由表2知，花生油的脂肪酸组成主要以棕榈酸(C16∶0)、硬脂酸(C18∶0)、油酸(C18∶1)、亚油酸(C18∶2)为主，其中油酸和亚油酸的含量约占78%。对比3种花生油可知，3种花生油的脂肪酸组成无差别，而水酶法花生油的油酸含量显著高于冷榨花生油和热榨花生油(p<0.05)，亚油酸含量显著低于冷榨花生油和热榨花生油(p<0.05)。

2.3 不同制油工艺花生油微量活性成分含量

2.3.1 生育酚含量(见图1)

注：结果以“平均值±s”表示；同一柱形上方不同字母表示有显著性差异(p<0.05)；下同。

图1 不同制油工艺花生油的生育酚含量比较

生育酚是一种很好的抗氧化剂，有4种单体即α-生育酚、β-生育酚、γ-生育酚和δ-生育酚。由图1知，花生油中生育酚以α-生育酚和γ-生育酚为主，占总生育酚含量的83%～90%，β-生育酚及δ-生育酚含量极低，这与文献[17]的研究结果一致。热榨花生油的α-生育酚和总生育酚含量分别为(124.57±0.03)mg/kg、(206.61±3.24)mg/kg，显著高于冷榨花生油及水酶法花生油(p<0.05)。这可能是因为高温烘烤有助于脂肪伴随物的溶出，同时美拉德反应产物可以保护生育酚不被氧化。在长时间的酶解条件下，水酶法花生油中生育酚因结构被破坏，含量降低。

2.3.2 多酚含量(见图2)

图2 不同制油工艺花生油的多酚含量比较

酚类物质具有抗氧化作用。研究表明，酚类化合物具有保护心脏、降低心血管疾病风险、抗癌等功效[18]。由图2知，热榨花生油的多酚含量为(44.27±2.60)mgGAE/kg，显著高于冷榨花生油和水酶法花生油(p<0.05)，而冷榨花生油和水酶法花生油中多酚含量无显著差异(p>0.05)。这可能是因为高温烘烤过程中，多酚多聚物的化学键断裂，释放出更多的多酚，同时美拉德反应产物在一定程度上可以保护多酚不被氧化。多酚是极性物质，在水酶法提取花生油的过程中，多酚极易溶于水相，使得油相中的多酚含量减少[19]。

2.3.3 角鲨烯含量(见图3)

图3 不同制油工艺花生油的角鲨烯含量比较

角鲨烯是一种脂质不皂化物，具有增强机体免疫力、抗衰老、抗疲劳、抗癌等多种生理功能。
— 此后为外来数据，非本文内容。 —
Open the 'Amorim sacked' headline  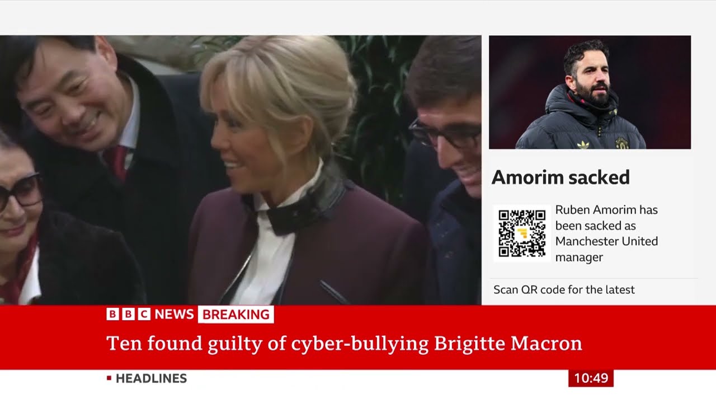560,177
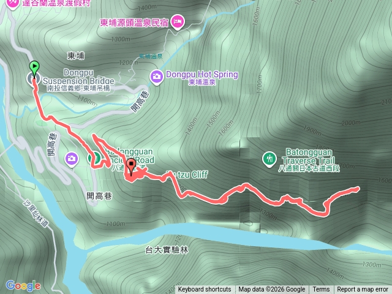Screen dimensions: 392x294
Task: Click the 東埔源頭溫泉民宿 place label
Action: 134,23
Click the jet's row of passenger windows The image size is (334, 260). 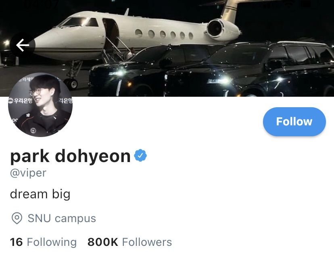coord(164,34)
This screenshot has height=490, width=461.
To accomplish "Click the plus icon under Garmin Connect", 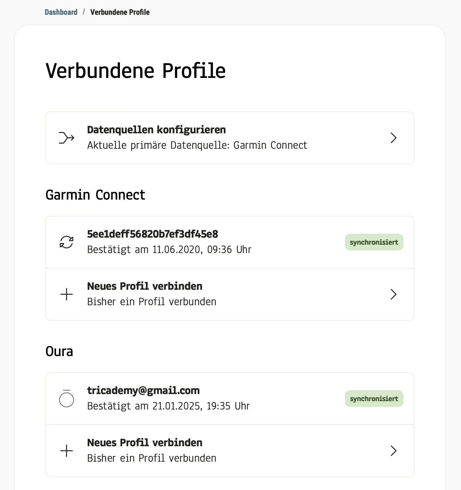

由图3知，冷榨花生油的角鲨烯含量为(477.20±10.31) mg/kg，显著高于热榨花生油和水酶法花生油(p<0.05)，这可能是由于角鲨烯是一种不稳定的物质[20]，其结构受热易被破坏。高温烘烤、酶解都会使角鲨烯结构受到不同程度的破坏，从而使得其含量降低。热榨花生油和水酶法花生油的角鲨烯含量无显著差异(p>0.05)。

2.4 不同制油工艺花生油DPPH自由基和ABTS自由基清除能力(见表3)

由表3知，热榨花生油全油、极性组分及非极性组分的DPPH自由基清除能力均显著高于冷榨花生油和水酶法花生油(p<0.05)，冷榨花生油除极性组分的DPPH自由基清除能力显著低于水酶法花生油(p<0.05)外，其全油及非极性组分的DPPH自由基清除能力与水酶法花生油无显著差异(p>0.05)。比较全油、极性组分和非极性组分的DPPH自由基清除能力可知，花生油中的极性组分与非极性组分均具有清除自由基的作用，同时花生油全油的DPPH自由基清除能力不等于这两个组分的简单相加。全油的DPPH自由基清除能力高于非极性组分，这说明花生油中的极性组分在乙酸乙酯体系中起到了清除自由基的作用。全油的DPPH自由基清除能力却低于极性组分，这有可能是因为乙酸乙酯的体系抑制了某些微量活性成分的抗氧化作用，使得自由基清除能力下降[21]。

由表3知，热榨花生油清除ABTS自由基能力显著高于冷榨花生油和水酶法花生油(p<0.05)，冷榨花生油的ABTS自由基清除能力与水酶法花生油无显著差异(p>0.05)。

表3 不同制油工艺花生油的自由基清除能力比较 μmolTE/100 g

3 结 论

(1)水酶法花生油色泽(Y19.5R1)最浅，酸价(KOH)((0.66±0.05)mg/g)最高，过氧化值((2.05±0.00)mmol/kg)最低，氧化稳定指数((3.95±0.11)h)最高。

(2)花生油的脂肪酸主要由棕榈酸、硬脂酸、油酸和亚油酸组成，油酸和亚油酸含量约占78%。水酶法花生油中油酸含量最高，为(50.73±0.43)%。

(3)热榨花生油中α-生育酚、总生育酚和多酚含量最高，分别为(124.57±0.03)mg/kg、(206.61±3.24)mg/kg、(44.27±2.60)mgGAE/kg；冷榨花生油中角鲨烯含量最高，为(477.20±10.31)mg/kg。

(4)热榨花生油清除DPPH自由基和ABTS自由基的能力最强，抗氧化性最好。